Antes de iniciar esse texto, gostaria de ratificar o horror que foi o atentado de 11 de setembro. O fato de comparar com Beleza Americana, se dá pela intenção de fazer um link com o filme que tinha a proposta de fazer uma autópsia no declínio de um império. APRESENTAÇÃO.

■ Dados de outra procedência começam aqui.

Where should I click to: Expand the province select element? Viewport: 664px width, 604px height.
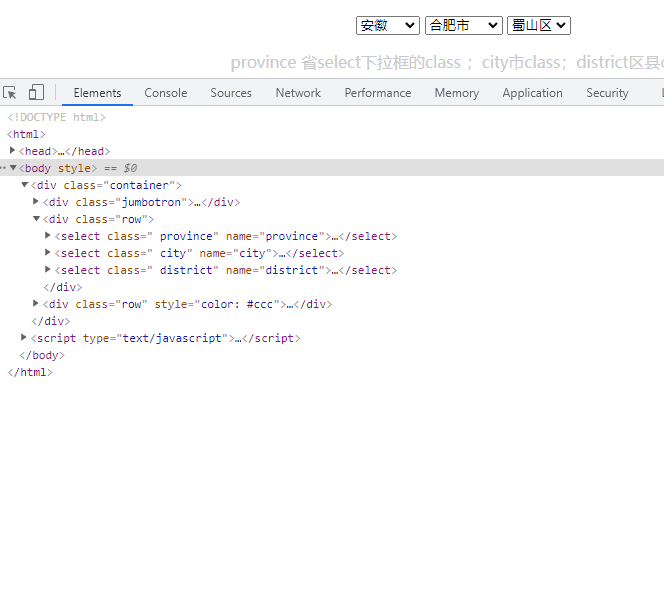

Em 1999 o cinema norte-americano - carro chefe da propaganda mundial do, tantas vezes aqui já citados american way of life – foi apresentado ao primor do estilo causticante de Nelson Rodrigues. É claro que, sofrendo uma resistência de uma ótica mais ligth para não chocar a sociedade e costumes americanos.Algumas, feridas são tocadas com sutileza, mas tirando a hipocrisia americana da inércia de evitar o questionamento de algumas de suas realidades cotidianas: pedofilia, decadência da instituição familiar, drogas, adultério, homossexualismo.
1º ato.
5 anos mais tarde, Michael Moore merecia pelo filme Fahrenhiet 9/11 um prêmio pela edição das imagens. Se fossem cenas produzidas em estúdio, como em American Beauty, perderia todo o valor, mas Moore, fez uma edição primorosa das cenas reais de papeis que pairam no ar, rompendo as barreiras densas de fumaça. Esse extrato de pó, representou o declínio de uma prepotência, simbolizada por duas gigantescas torres que vieram ao chão e com ela a profética ameaça de que esse mundo nunca mais teria a mesma sensação de segurança.
2º ato.
Os EUA levaram 60 anos para esquecer a sua vulnerabilidade já testada em Pearl Harbor numa manhã de 07 de dezembro de 41. Naquela época foram necessários centenas de pequenos aviões com intenções suicidas para dar início a tragédia na costa do pacífico. Décadas mais tarde, outra investida, foi efetivada contra a tríplice coluna que alicerçam o país: o capital representado pelo mercado de negócios que atuava nas duas torres no coração de Manhattan; o poderio da inteligência (???) bélica mirada numa das vértices do pentágono; e, o orgulho que sufoca a razão do povo americano. O terror tripudiou sobre o país mais poderoso do mundo, com uma ação de orçamento muito mais modesto do que a estratégia das forças armadas japonesas, afinal, colocar um avião comercial daquele porte no ar e pousa-lo com segurança, requer um treinamento e logística que demanda elevadíssimo custo. Mas, tomar de assalto a tripulação e colocar as mesmas aeronaves abaixo, arremetendo contra um alvo imóvel, isso qualquer um poderia ter feito, desde que tivesse na morte um ideal de salvação. Duas coisas foram provadas: a segurança que se propagava era ilusória e o alvo – que até pouco tempo era registrado como a mais alta construção do mundo – fácil.
3º ato.
Outra qualidade da obra de Michael Moore é o enfrentamento contra o títere George Walter Bush, sem dar muita importância ao que ele representa como Presidente do Estados Unidos da América. Numa posição ascendente das pontas dos cordéis: Chaney, Rumsfeld, papa-Bush e, pasmem, seus sócios em vários negócios milionários (provados por documentos) – A FAMÍLIA BIN LADEN. Incansável, Moore estende o desmascaramento àqueles que são comandados por essa marionete, na ponta descendente dessas cordas: Condoleezza, Colin e o fantoche de além-mar - Blair.
4º ato.
EPÍLOGO.
O filme contrasta as lágrimas de uma mãe que perdeu seu filho na guerra, contra o ufanismo de uma mãe que se orgulha de seu filho ir servir de alvo-vivo (vivo, por enquanto) para milícias iraquianas. O poder público informando que a guerra está ganha, com cenas de militares americanos sendo pulverizados por bombas plantadas pelos seus oponentes ou linchados por uma população sem pátria e revolta.